Restate verbatim the span of lines below between the line with "Instruction: Select the" and the line with "Toggle the Trusted notebook indicator", including those two lines, and only that span.
++++ DATA LISTING
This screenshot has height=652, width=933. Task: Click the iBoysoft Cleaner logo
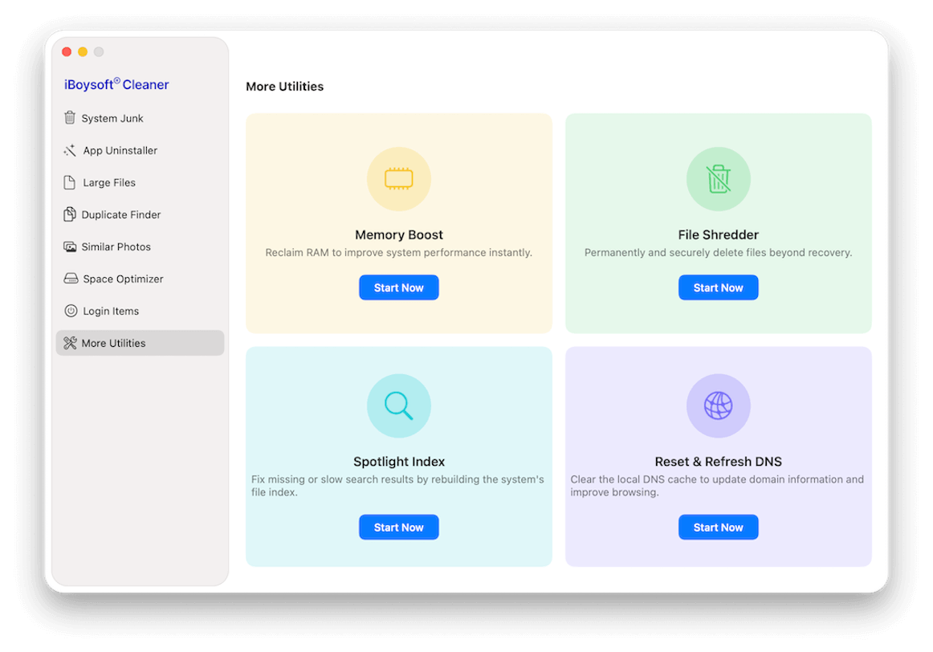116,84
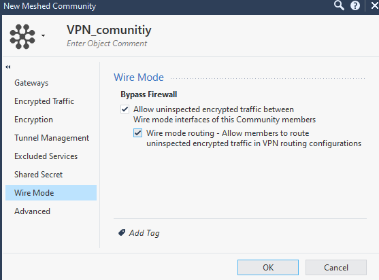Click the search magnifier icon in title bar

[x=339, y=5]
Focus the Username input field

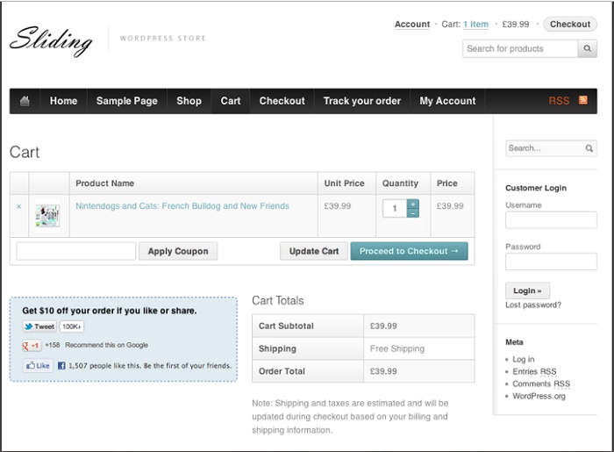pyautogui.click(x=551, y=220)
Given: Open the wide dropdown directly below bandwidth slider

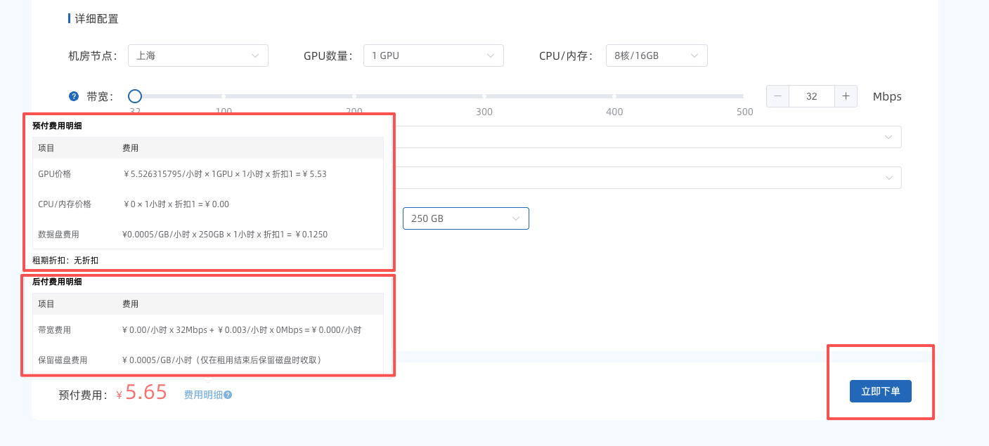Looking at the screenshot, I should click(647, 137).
++++++++
++++ DATA LISTING
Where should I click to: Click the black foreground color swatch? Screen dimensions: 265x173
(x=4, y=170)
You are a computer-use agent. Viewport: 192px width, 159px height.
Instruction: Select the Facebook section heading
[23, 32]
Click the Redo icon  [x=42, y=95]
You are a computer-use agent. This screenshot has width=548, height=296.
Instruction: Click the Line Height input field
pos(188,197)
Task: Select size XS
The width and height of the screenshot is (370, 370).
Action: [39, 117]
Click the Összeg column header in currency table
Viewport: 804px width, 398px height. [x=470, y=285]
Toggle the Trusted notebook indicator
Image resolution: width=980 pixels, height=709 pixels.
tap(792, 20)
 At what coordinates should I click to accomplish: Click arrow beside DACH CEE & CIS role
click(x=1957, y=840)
++++++++
++++ DATA LISTING
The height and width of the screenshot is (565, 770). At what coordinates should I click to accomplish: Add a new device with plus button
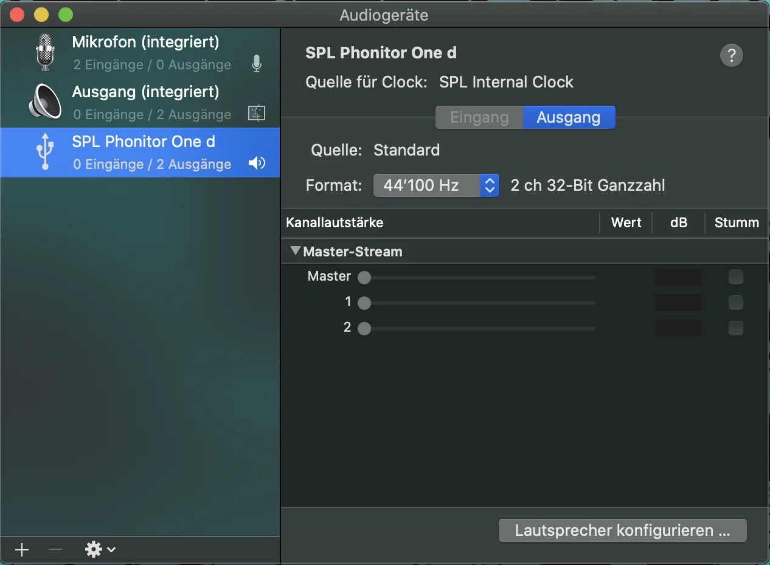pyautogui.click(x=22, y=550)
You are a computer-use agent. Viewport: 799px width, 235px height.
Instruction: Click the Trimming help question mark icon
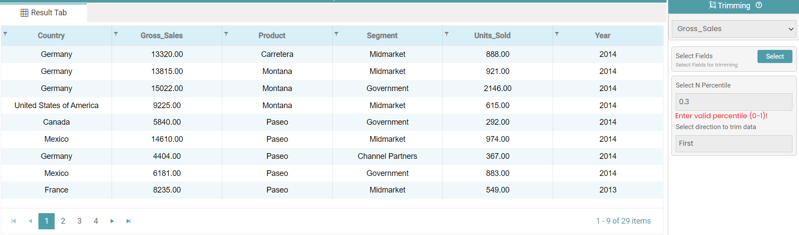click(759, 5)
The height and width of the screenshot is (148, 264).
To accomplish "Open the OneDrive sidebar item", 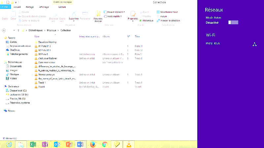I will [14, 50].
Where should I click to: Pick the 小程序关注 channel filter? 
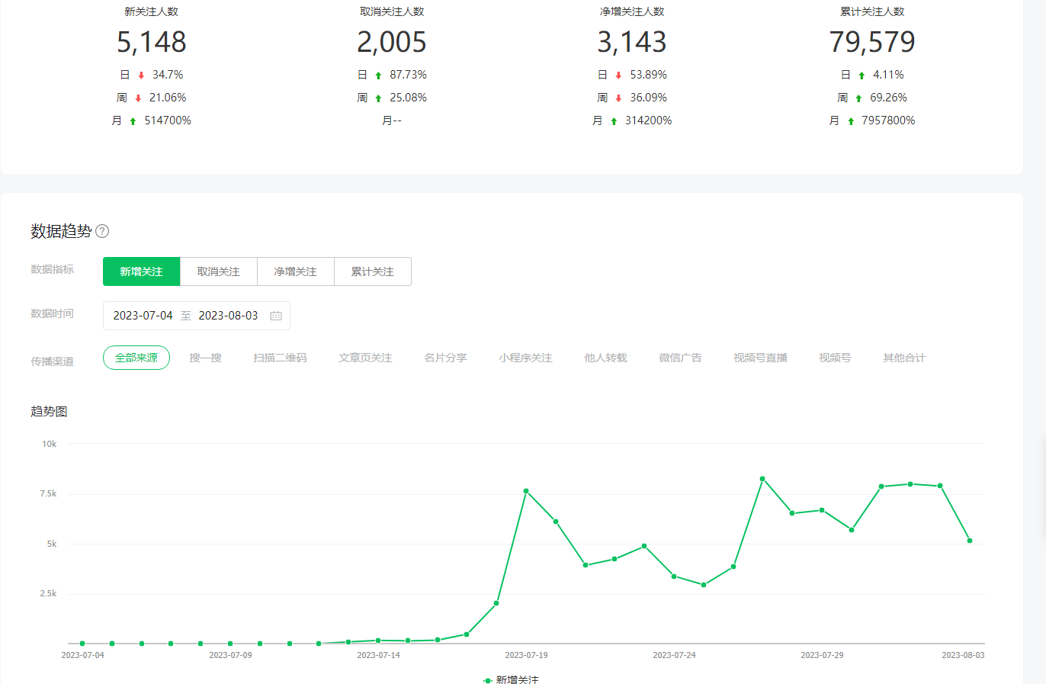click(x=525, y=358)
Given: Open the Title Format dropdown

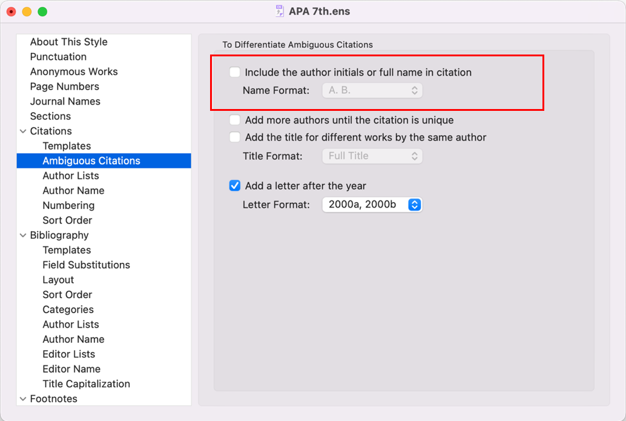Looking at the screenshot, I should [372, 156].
++++++++
YOUR SOLUTION >>
Instruction: Select the Facebook section heading
[23, 32]
Click the Redo icon  [x=42, y=95]
You are a computer-use agent. This screenshot has width=548, height=296.
Instruction: Click the Line Height input field
pos(188,197)
Task: Select size XS
The width and height of the screenshot is (370, 370).
Action: [39, 117]
Click the Összeg column header in currency table
Viewport: 804px width, 398px height. [x=470, y=285]
Toggle the Trusted notebook indicator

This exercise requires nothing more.